Location: Great Sand Dunes National Park, CO
Date taken: 9/23/17
When it comes to sand dunes I have a love/hate relationship. There are certainly reasons to enjoy and experience these mysterious natural areas. They’re usually very photogenic and take on interesting patterns and shapes that beckon to be photographed. Sand can be quite beautiful especially during the early morning and late evening hours when the sand reflects all the sun’s light coloring them in wonderful hues of reds, oranges, and golds. But sand can also be quite difficult. Its very rough on the camera equipment, and it tends to get everywhere. It can easily ruin cameras, lenses, flashes, tripods, etc. It can also be hard to hike or trek on. You have to work much harder to get anywhere in sand. And don’t even get me started on the wind. Wind can turn a sand dune into a sand blaster and its not fun when you’re climbing up a dune and sand is being blasted in your eyes. So why go out to places like this? Well, I guess the only answer I can come up with is “to try and conquer it”.

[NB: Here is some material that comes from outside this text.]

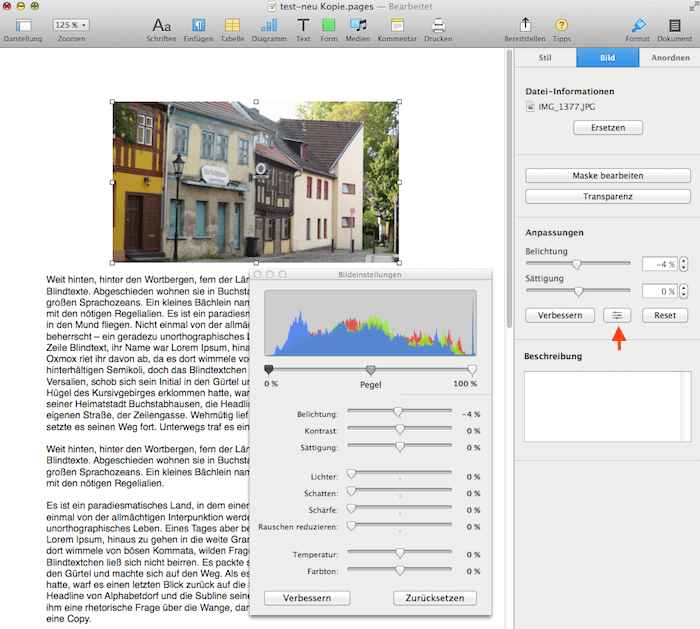Open the image adjustments sliders button
Image resolution: width=700 pixels, height=629 pixels.
pyautogui.click(x=617, y=315)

When I planned this trip, I knew we were going to visit Great Sand Dunes National Park and there was no doubt in my mind we would be getting in some sand. I thought I would offer up the chance to climb the Tall Dune in the park maybe as something we could do if we had the time. But when I brought it to Ian and Jaden they were both willing to try it. The Tall Dune in GSDNP towers 699ft over the basin and is a highly trafficked area. There are no trails. You reach the parking lot and start hiking towards the large dune crest immediately to your west. To reach the top of the dune you need to crisscross over ridges like delicate switchbacks and since there is no trail sometimes you have to backtrack and find the correct path.

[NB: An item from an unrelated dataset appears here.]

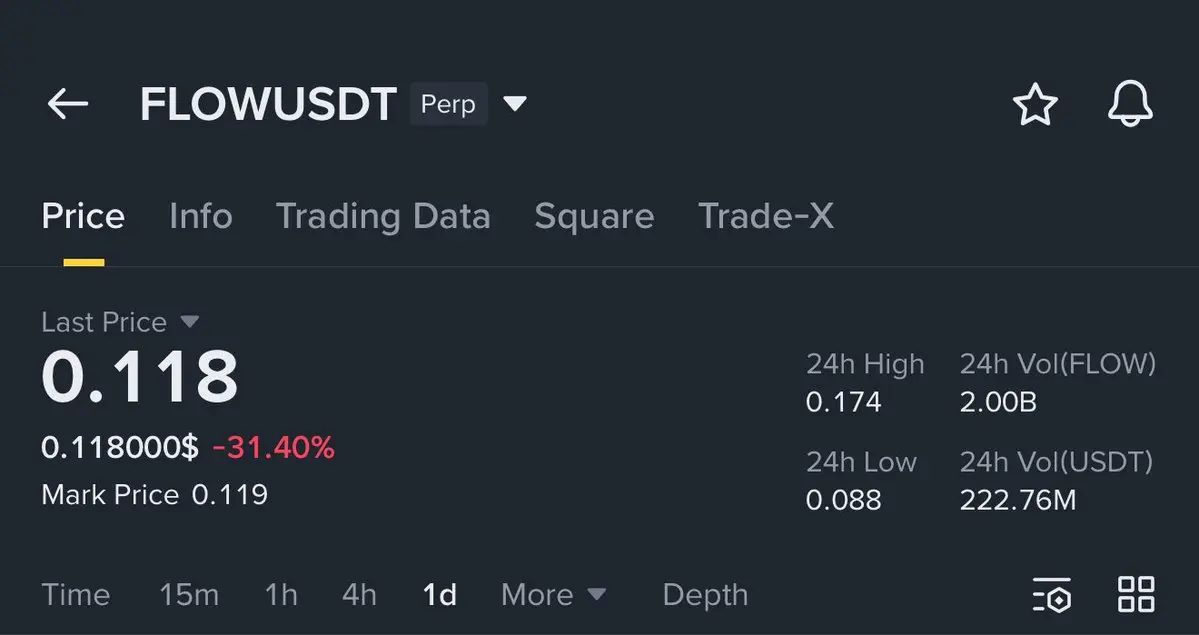
Task: Open chart settings icon
Action: (1051, 594)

Now I know it sounds like all I’m doing is complaining, and while that is true it is well worth the effort. Climbing the Tall Dune gives you an incredible view of the dune field and Sangre De Cristos mountain range that hug against the dunes. Not only are the view incredible, but the sense of accomplishment you get when you reach the top makes it all worth it. I made this shot about ¾ of the way up the dune looking over the impressive landscape. The patterns in the dunes almost seem to match the patterns and crags of the mountains. It had rained that morning so some of the dunes had this beautiful striped pattern that added even more depth to the scene. Ominous storm clouds loomed over the 12,000ft elevation peaks of the range and gave the scene a very foreboding feel. This shot captures all the chaos of the area. The intricate patterns of the dunes against the rugged terrain of the mountains and the erratic changes in weather. You truly are in a wilderness here and it sure feels like it when you’re hiking in this area.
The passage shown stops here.